The securities firm cited the desire to streamline operations and provide clients with an integrated service across global markets as the motivation for the merger, along with “industry changes,” according to a statement released yesterday.
The firm led by chief executive officer Nicholas Moore is becoming more cautious about the outlook for its cyclical businesses.
It cut about half of its investment-banking workforce in Asia last year and earlier this year eliminated about 30 positions at its equities unit in the region.
While there are no plans for imminent job cuts in the new unit, headcount reductions could come from natural attrition, a person familiar with the matter said.
The world’s largest infrastructure manager, which has seen its profit almost treble since 2012, is now starting to face headwinds.
Net income declined 2 percent in the six months ending on Sept. 30, according to its most recent regulatory filing.
Profit attributable to its capital market-facing business fell 34 percent from a year earlier, the bank said in a presentation in October.
Before yesterday’s announcement, some analysts had said the Australian investment bank was preparing for tougher times.
“While Macquarie remains optimistic in management commentary, its actions speak differently,” Jonathan Mott, an analyst at UBS Group AG, wrote in a note on Oct. 28 following the bank’s most recent results.
A reduction in equity investments, a drop in loans and leases and declining headcount in almost every division are among signs that Macquarie is “preparing for a more difficult environment,” he said.
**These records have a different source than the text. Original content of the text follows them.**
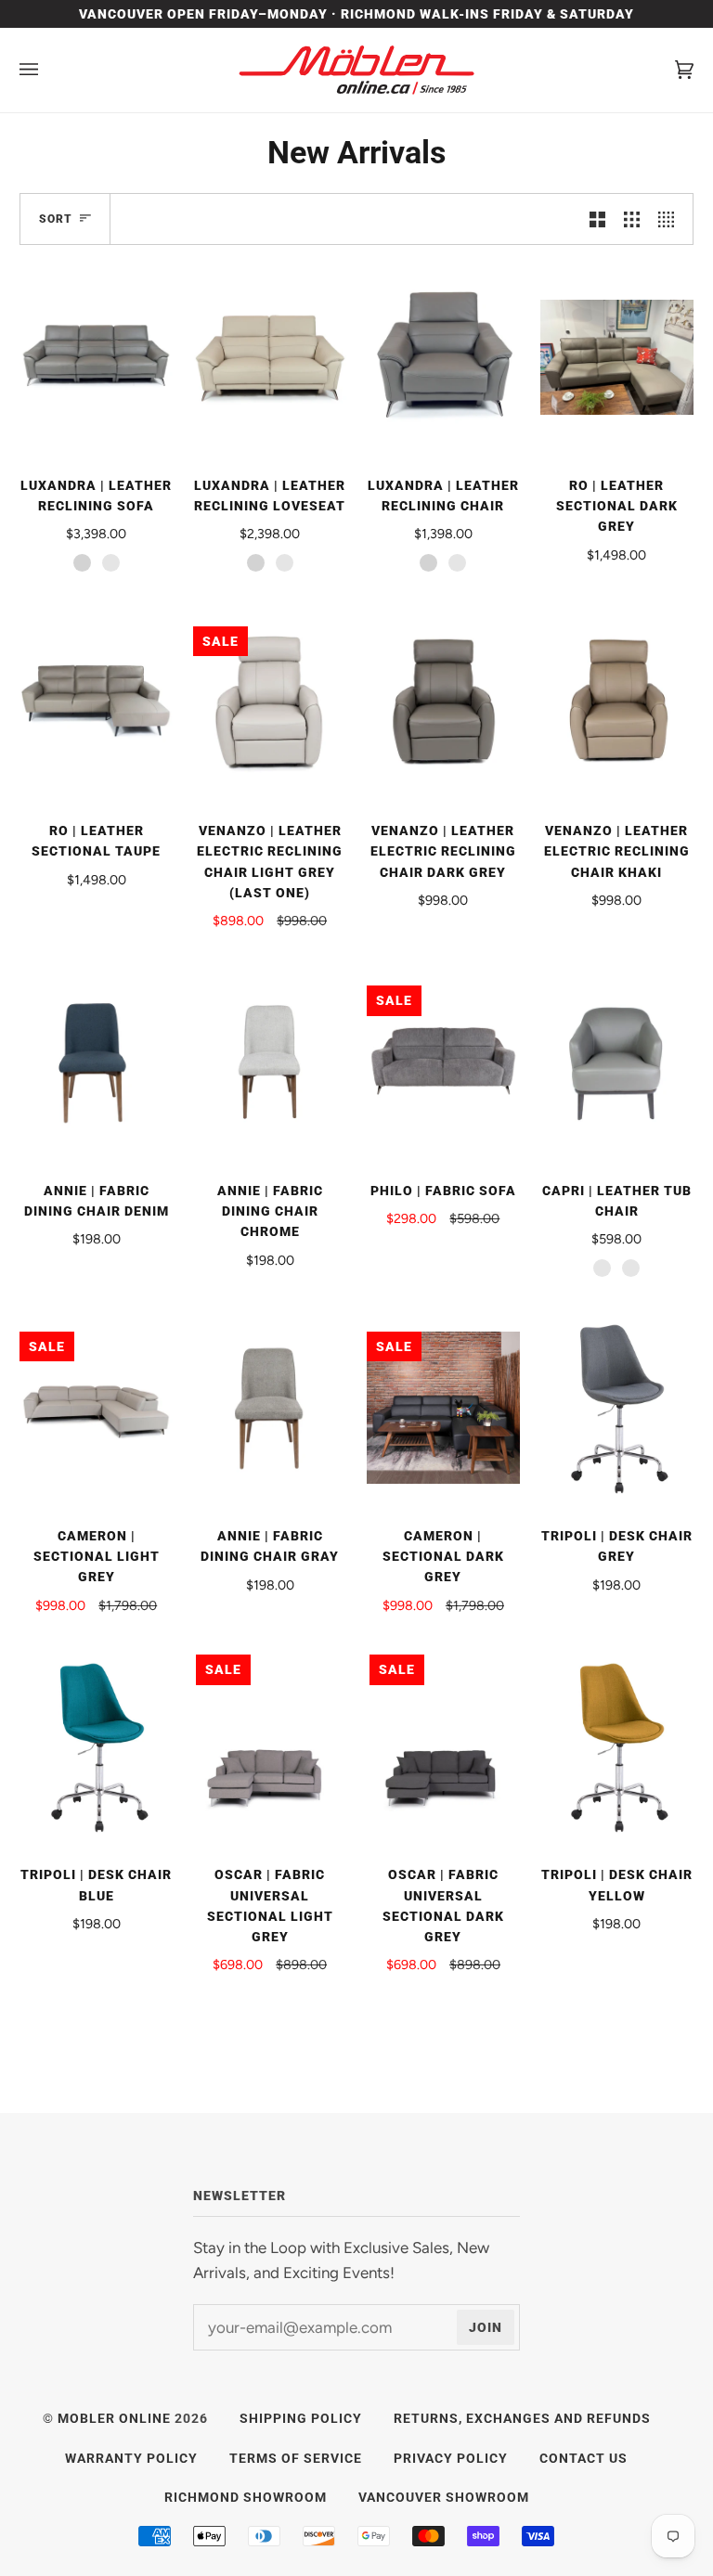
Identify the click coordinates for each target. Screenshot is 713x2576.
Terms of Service (295, 2458)
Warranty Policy (131, 2458)
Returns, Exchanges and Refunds (522, 2418)
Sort (55, 219)
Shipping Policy (301, 2418)
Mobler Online (114, 2418)
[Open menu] (47, 70)
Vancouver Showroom (443, 2497)
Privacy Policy (451, 2458)
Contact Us (583, 2458)
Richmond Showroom (245, 2497)
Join (485, 2327)
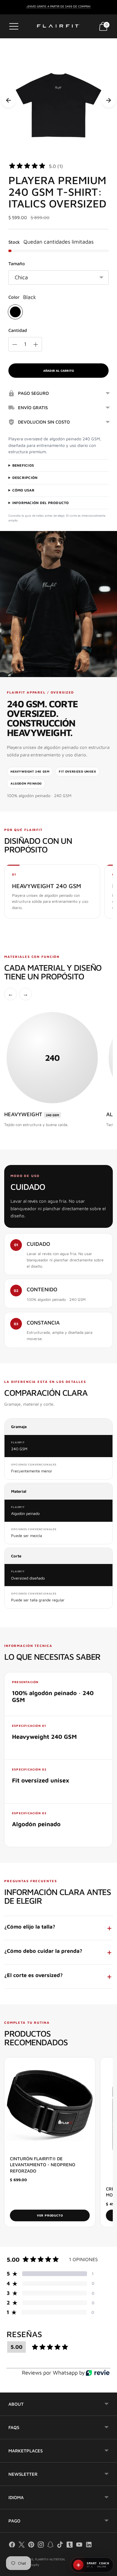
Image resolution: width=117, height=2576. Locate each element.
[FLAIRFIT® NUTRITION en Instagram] (40, 2546)
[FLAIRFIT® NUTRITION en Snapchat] (50, 2546)
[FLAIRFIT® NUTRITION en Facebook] (12, 2546)
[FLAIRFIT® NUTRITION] (58, 26)
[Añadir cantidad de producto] (36, 344)
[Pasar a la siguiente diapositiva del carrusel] (108, 100)
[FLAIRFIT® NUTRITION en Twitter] (21, 2546)
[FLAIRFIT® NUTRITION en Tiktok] (60, 2546)
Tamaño (16, 263)
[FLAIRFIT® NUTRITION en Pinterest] (31, 2546)
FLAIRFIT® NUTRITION (49, 2559)
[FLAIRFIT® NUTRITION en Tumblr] (69, 2546)
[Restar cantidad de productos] (15, 344)
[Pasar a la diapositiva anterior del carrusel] (8, 100)
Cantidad (17, 330)
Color (14, 297)
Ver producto (50, 2215)
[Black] (15, 312)
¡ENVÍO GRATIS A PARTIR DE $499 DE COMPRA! (58, 6)
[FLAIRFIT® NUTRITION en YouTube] (79, 2546)
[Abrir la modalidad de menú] (13, 26)
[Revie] (97, 2372)
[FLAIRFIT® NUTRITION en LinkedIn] (88, 2546)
The merger of the Securities Group and the Commodities and Financial Markets Group will bring together the firm’s execution, research, derivatives, trading, fixed-income, foreign-exchange and commodities businesses, Macquarie said.
Andrew Downe, who has headed Macquarie’s Commodities and Financial Markets Group since 1997, will take charge of the new Commodities and Global Markets Group. Stevan Vrcelj, who ran the Securities Group, will step down from both his current role and the executive board.
Macquarie has a separate group that handles businesses including mergers, debt and equity capital markets and principal investments.
Analysts remain confident that Macquarie will be able to ride out the challenges. Of 16 surveyed by Bloomberg, eight rate the firm a buy, six a hold and just one a sell.